= Little Daylight =

1871 fairy tale by George MacDonald

Little Daylight is a fairy tale written by George MacDonald and included as a story within a story in At the Back of the North Wind, published in 1871. It has subsequently been published as an independent tale, and in collections of his other fairy tales.

==Synopsis==
A king and queen gain a daughter, whom they name Daylight. They invite all the fairies who live in the woods by their palace, except one, newly arrived, who lives in the swamp and has everyone convinced she is a witch.

The fairy arrives anyway, and demands the baby's name. On hearing it is "Little Daylight" she says it shall be little daylight, as the princess would sleep all day. Another fairy gives her the gift of waking all night, but the swamp fairy insists that she was not done with the curse, and that Daylight shall wax and wane with the moon. A second fairy says that the curse shall be broken when a prince kisses her without knowing it, and the swamp fairy can not pretend again that she was not done. As the princess grows up, she is beautiful and full of high spirits at the full moon, and as it wanes, turns wan and withered, as if sickly. The older she grows the more extreme the contrast becomes.
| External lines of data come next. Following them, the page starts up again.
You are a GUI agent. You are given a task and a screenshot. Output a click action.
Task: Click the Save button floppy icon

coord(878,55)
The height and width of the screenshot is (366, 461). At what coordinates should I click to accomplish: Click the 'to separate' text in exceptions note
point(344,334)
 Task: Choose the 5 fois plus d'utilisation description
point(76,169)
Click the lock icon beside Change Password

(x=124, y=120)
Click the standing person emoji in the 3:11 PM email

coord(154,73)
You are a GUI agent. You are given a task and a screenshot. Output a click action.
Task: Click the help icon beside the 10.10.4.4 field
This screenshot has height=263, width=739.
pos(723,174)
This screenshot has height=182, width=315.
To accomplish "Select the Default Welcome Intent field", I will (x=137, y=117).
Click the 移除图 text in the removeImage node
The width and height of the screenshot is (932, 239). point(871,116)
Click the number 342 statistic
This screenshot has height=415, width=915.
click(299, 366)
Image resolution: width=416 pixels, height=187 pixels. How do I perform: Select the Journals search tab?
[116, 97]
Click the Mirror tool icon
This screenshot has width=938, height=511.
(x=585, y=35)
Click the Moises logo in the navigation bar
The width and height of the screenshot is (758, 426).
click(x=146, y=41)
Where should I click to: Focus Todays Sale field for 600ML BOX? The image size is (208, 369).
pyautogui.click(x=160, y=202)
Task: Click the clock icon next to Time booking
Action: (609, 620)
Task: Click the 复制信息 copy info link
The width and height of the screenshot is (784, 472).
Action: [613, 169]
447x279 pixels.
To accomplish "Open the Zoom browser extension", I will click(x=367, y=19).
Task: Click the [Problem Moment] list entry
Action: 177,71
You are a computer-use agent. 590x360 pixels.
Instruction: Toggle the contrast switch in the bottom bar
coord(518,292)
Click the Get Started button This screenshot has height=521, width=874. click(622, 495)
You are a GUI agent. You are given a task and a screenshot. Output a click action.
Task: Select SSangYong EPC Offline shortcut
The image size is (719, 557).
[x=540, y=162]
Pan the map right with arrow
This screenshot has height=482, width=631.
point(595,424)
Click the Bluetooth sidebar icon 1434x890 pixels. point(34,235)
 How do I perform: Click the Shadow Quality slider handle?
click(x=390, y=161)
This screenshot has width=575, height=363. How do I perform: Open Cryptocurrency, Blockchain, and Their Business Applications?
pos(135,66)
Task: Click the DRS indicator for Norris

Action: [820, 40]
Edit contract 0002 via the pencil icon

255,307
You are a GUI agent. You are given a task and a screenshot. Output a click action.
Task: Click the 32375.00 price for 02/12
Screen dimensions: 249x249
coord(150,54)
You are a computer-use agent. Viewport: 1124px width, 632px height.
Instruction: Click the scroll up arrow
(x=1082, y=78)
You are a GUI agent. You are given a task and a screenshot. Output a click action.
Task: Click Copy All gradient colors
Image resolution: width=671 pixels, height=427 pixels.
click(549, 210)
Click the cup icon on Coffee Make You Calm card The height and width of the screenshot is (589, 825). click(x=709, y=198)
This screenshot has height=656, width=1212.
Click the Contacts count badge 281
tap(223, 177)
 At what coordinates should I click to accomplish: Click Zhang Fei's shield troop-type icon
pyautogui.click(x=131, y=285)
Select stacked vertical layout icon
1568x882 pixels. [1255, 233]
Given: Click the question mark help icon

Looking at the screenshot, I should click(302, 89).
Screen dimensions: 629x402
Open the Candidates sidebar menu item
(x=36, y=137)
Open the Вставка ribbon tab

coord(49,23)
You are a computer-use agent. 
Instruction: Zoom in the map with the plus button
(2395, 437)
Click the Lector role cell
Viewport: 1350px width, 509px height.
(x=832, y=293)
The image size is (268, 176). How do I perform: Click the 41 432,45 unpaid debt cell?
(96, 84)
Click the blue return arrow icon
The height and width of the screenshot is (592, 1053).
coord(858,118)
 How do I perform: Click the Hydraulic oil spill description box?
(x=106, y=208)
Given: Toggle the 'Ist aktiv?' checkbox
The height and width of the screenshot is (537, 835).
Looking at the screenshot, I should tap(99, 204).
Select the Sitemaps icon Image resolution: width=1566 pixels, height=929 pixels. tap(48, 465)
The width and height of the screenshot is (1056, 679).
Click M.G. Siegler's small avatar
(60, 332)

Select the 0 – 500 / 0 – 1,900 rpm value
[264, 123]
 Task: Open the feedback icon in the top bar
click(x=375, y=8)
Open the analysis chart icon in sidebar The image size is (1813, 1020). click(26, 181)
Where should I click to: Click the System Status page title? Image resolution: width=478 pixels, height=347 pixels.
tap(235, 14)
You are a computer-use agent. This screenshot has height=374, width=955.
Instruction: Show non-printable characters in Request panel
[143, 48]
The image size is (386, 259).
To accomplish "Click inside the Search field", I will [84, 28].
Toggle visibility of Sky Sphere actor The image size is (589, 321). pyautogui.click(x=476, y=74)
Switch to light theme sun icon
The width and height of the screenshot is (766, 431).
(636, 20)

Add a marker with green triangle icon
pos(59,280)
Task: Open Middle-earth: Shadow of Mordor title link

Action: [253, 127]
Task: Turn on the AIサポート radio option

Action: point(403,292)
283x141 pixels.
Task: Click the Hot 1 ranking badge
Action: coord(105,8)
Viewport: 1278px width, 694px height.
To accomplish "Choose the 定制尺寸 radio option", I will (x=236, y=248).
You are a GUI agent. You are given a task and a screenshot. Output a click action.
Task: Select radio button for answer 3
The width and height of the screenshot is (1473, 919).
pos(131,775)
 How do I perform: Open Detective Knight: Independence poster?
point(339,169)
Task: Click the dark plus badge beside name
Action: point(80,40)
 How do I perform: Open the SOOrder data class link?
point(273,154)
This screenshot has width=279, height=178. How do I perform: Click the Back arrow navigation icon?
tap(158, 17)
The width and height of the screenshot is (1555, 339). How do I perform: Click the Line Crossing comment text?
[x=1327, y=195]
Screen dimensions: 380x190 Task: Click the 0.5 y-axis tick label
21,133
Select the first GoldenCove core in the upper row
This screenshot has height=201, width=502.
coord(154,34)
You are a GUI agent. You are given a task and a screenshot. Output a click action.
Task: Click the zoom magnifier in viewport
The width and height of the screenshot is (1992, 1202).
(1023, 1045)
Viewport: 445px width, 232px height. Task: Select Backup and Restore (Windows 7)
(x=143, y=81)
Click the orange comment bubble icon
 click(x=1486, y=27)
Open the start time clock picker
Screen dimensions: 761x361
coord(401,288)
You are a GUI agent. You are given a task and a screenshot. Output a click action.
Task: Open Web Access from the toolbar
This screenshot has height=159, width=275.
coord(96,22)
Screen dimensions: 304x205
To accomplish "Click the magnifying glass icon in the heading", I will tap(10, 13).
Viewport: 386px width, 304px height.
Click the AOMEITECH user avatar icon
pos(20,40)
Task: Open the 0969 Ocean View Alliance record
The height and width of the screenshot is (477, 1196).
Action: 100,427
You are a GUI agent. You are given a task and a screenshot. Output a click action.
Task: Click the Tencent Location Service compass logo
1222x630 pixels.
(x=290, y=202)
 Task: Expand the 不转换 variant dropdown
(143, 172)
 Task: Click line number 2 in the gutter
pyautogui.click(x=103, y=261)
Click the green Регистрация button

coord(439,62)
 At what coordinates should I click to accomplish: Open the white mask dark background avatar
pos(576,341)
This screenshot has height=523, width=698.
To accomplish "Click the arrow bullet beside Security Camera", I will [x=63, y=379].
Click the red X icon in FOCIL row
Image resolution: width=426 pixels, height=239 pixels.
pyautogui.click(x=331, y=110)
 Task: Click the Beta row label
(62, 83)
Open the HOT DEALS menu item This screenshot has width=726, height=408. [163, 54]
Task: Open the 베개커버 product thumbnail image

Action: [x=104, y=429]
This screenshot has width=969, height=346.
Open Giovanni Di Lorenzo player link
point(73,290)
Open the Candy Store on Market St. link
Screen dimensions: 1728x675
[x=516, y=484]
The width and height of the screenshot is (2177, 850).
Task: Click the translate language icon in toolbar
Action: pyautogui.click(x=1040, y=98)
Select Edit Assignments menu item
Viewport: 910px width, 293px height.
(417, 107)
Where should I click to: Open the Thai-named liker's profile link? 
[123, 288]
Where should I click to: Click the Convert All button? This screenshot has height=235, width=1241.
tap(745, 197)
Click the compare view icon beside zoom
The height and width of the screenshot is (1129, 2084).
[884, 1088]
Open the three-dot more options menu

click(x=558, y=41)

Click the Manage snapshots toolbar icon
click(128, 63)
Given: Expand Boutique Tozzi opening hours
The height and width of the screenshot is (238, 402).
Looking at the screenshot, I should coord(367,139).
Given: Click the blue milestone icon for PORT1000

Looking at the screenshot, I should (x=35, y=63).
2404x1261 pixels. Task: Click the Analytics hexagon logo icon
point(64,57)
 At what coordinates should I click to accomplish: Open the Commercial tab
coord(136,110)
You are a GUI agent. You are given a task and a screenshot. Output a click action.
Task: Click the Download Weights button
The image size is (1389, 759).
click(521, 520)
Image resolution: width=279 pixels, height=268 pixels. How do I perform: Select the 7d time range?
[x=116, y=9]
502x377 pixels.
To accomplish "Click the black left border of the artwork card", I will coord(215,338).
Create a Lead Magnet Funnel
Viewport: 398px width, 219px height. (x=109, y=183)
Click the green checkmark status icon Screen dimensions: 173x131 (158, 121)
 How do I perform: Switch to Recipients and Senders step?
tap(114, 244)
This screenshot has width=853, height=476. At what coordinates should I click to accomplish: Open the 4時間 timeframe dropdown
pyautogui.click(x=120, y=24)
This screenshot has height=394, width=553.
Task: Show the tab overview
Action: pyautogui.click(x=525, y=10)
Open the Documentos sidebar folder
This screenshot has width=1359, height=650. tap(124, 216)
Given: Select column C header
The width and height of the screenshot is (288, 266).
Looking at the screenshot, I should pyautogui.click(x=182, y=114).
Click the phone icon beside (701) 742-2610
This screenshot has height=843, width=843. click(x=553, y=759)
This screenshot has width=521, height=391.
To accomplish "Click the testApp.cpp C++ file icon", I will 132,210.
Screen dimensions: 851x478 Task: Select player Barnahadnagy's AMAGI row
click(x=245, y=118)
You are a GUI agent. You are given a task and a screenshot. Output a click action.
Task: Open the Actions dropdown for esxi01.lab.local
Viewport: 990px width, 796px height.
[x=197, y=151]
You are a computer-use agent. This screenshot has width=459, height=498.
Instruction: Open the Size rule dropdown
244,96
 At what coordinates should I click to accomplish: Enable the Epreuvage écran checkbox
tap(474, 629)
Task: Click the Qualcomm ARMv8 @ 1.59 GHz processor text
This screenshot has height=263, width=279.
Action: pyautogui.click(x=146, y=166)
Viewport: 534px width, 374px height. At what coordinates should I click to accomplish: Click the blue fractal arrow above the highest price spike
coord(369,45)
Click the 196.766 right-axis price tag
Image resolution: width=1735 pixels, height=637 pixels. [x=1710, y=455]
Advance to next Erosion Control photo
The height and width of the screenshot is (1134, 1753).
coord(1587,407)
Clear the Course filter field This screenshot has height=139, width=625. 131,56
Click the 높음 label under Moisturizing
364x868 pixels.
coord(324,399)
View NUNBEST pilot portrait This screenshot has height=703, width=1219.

A nearby prince has to flee a revolt in his country and comes to the woods. He meets a fairy who is very cryptic with him, and then comes across Daylight dancing in the woods by moonlight. He sees her three nights in a row, as the moon is waxing to full, and falls in love. The third night, they have a conversation in which the princess tells him she has never seen the sun. He meets the fairy again and talks with her, but the fairy can not tell him the full curse.

The swamp fairy discovers his presence and prevents him from finding her again until the moon is more than half gone; then, she thinks the withered princess will not attract him, so she relaxes her guard. The prince finds Daylight again when the moon is new, and she is so withered and feeble that he spends the night trying to minister to her, and when carrying her to help, kisses her. Dawn arrives, Daylight is restored to her full beauty, and she asks the prince whether the sun is coming.